Wisła Kraków won the league for the second time in a row and for the 12th time in their history after defeating Śląsk Wrocław 2–0 in the final match of the season. Legia Warsaw finished as runners-up and qualified for the second qualifying round of 2009–10 UEFA Europa League. Lech Poznań finished third and qualified for the third qualifying round of the Europa League after winning the Polish Cup. Polonia Warsaw also managed to earn a spot in Europe by finishing fourth, thereby qualifying for the first qualifying round of the Europa League. Paweł Brożek of Wisła Kraków and Takesure Chinyama of Legia Warsaw finished as joint topscorers with 19 goals in the season.

On the bottom end of the table, relegation was once again subject to several non-competitive events. On competitive criteria, Górnik Zabrze and Cracovia would have been relegated to the I Liga, while Arka Gdynia would have had to compete in the relegation play-offs. However, ŁKS Łódź were denied a license for the 2009–10 season and thus were automatically relegated. The club appealed the decision without any success. Since ŁKS city rivals Widzew were also denied of promoting from the First League and appealed against this decision, thus creating uncertainties about the First League play-off participant, the Polish FA decided in June to postpone the relegation play-offs to an unknown date before eventually cancelling the matches completely. (see below).

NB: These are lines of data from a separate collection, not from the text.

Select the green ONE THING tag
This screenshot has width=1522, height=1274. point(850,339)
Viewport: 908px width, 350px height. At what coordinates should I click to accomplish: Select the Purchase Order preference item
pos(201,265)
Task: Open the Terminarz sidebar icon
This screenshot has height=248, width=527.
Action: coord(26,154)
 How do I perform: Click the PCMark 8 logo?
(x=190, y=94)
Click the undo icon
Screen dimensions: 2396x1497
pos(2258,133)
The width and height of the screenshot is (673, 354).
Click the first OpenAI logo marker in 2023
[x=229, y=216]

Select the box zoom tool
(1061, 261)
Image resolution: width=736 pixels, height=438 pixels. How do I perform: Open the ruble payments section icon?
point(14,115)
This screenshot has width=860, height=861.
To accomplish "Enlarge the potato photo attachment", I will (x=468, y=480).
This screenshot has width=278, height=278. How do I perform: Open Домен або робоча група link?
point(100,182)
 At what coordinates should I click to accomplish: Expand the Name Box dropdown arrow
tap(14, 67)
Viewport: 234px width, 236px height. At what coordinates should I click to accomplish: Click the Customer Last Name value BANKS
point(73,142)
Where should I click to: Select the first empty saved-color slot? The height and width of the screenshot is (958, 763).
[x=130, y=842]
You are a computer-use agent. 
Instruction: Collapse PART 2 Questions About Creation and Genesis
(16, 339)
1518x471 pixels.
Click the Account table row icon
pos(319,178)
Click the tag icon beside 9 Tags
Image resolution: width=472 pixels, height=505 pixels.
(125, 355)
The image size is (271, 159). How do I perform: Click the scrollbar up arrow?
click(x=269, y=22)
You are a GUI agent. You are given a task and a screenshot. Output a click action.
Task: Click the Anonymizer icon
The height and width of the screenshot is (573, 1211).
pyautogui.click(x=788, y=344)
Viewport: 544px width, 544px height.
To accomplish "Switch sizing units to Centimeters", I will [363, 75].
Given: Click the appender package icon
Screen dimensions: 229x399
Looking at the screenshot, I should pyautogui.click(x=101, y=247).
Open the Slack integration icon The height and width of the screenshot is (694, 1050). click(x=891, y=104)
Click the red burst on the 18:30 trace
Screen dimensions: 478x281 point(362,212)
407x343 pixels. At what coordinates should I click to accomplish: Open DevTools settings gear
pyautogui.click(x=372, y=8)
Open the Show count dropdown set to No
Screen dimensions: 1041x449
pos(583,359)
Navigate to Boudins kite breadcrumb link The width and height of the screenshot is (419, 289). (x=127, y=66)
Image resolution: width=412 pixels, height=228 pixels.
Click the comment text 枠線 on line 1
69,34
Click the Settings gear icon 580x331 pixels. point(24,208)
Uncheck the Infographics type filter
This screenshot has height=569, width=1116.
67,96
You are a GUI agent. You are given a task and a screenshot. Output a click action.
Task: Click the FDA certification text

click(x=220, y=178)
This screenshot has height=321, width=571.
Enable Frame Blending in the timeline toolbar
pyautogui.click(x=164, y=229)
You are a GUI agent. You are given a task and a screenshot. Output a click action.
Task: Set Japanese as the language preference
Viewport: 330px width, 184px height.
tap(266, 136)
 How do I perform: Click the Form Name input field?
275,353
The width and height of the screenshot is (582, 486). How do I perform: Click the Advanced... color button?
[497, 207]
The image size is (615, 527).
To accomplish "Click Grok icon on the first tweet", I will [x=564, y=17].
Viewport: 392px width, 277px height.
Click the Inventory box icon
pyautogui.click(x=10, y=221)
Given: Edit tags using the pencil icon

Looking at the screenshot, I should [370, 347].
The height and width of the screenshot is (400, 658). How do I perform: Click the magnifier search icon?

Team changes from last season
Due to the corruption scandal several teams from last season have been punished with relegation. Those teams include Zagłębie Lubin, Korona Kielce and Zagłębie Sosnowiec. Lubin and Kielce were relegated to the First League while Sosnowiec were demoted an additional level to the Second League because they also finished the season in 16th and last place, a regular demotion spot. Widzew Łódź, who ended the season in 15th place, originally were going to be penalized as well. However, the club successfully appealed the decision in front of the Polish Olympic Committee, so they were assigned to the First League as a regularly demoted club.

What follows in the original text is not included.